SUPPLIED RECORDS:
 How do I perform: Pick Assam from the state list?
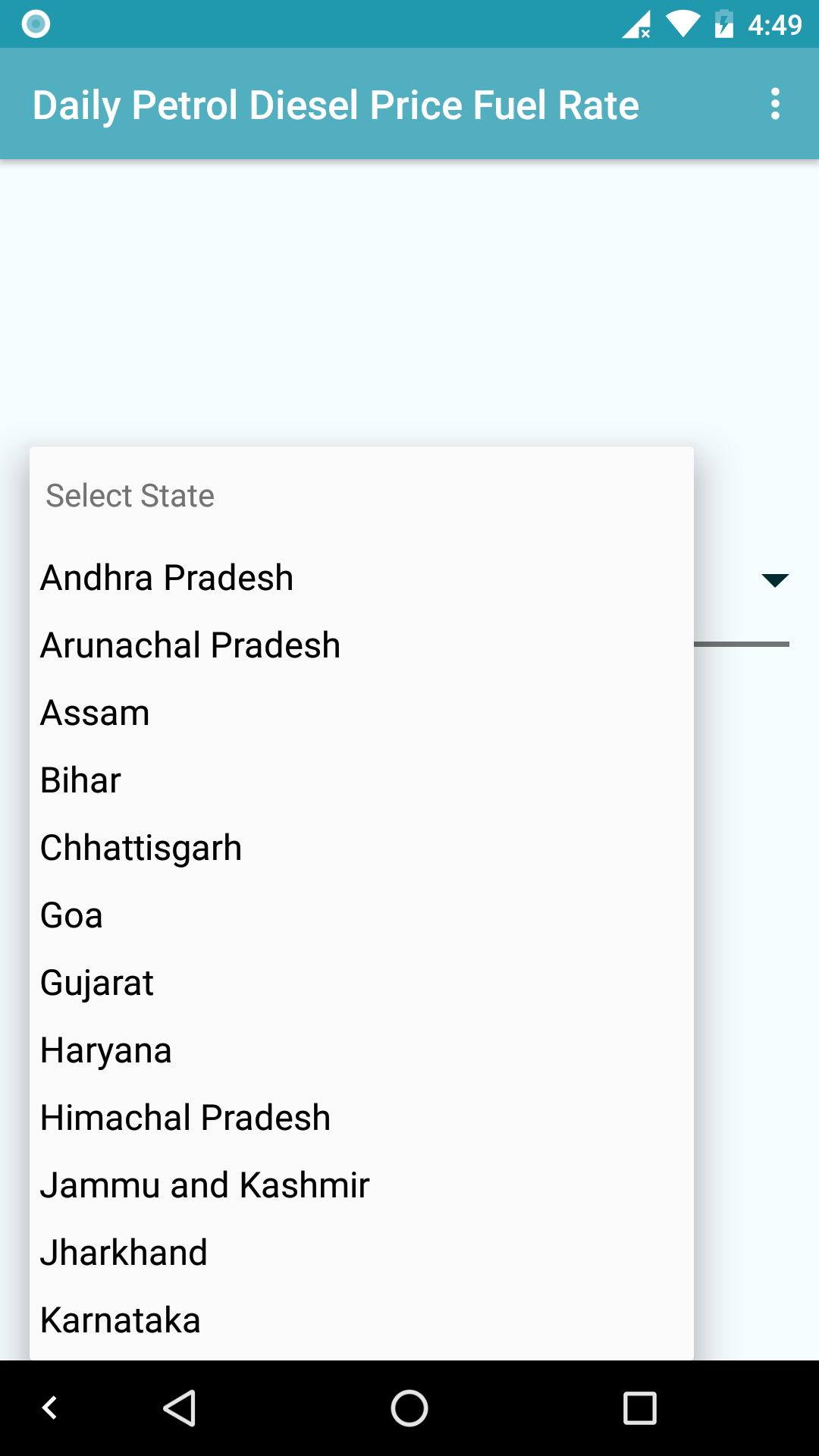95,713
---
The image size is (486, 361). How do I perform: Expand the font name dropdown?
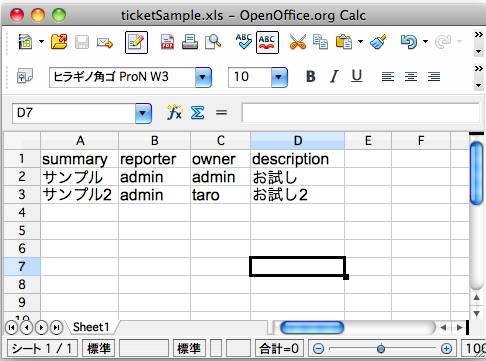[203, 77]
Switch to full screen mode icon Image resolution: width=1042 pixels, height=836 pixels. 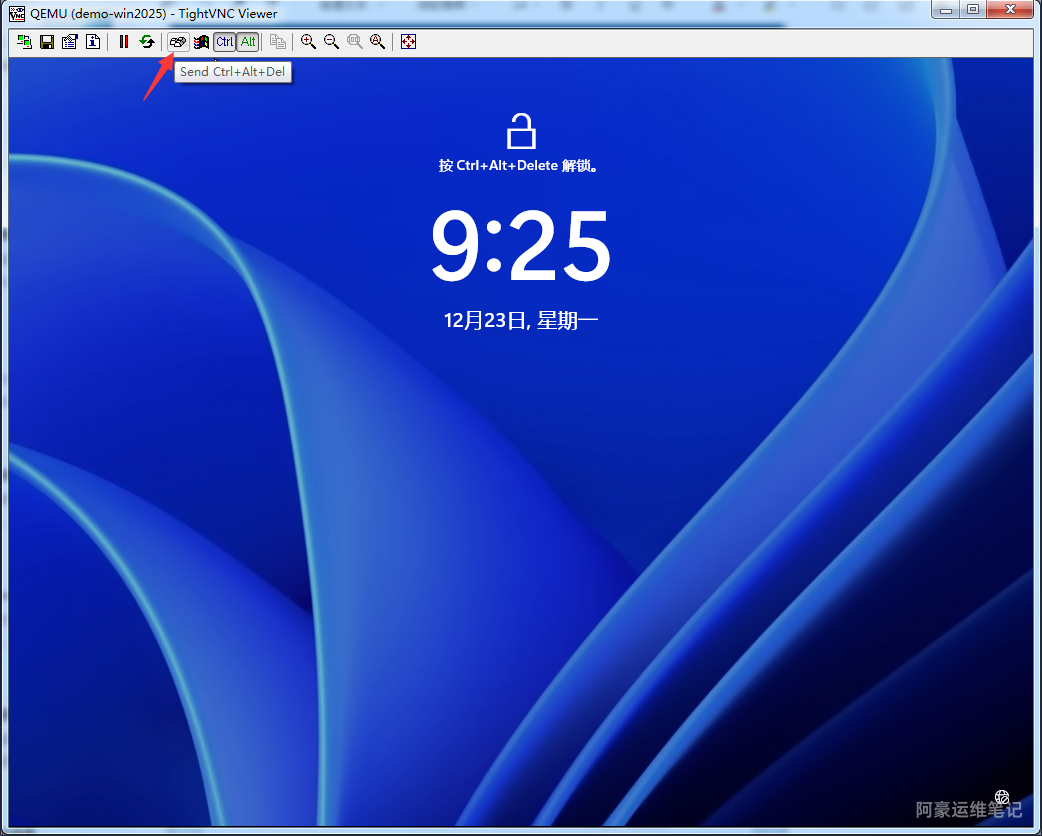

YOUR GOAL: Give again, exactly as written above, each line from the one that has "The image size" to the one that has "Switch to full", both included; omit the pictures.

ANSWER BOX:
The image size is (486, 361). How do I perform: Expand the font name dropdown?
[203, 77]
Switch to full screen mode icon Image resolution: width=1042 pixels, height=836 pixels. 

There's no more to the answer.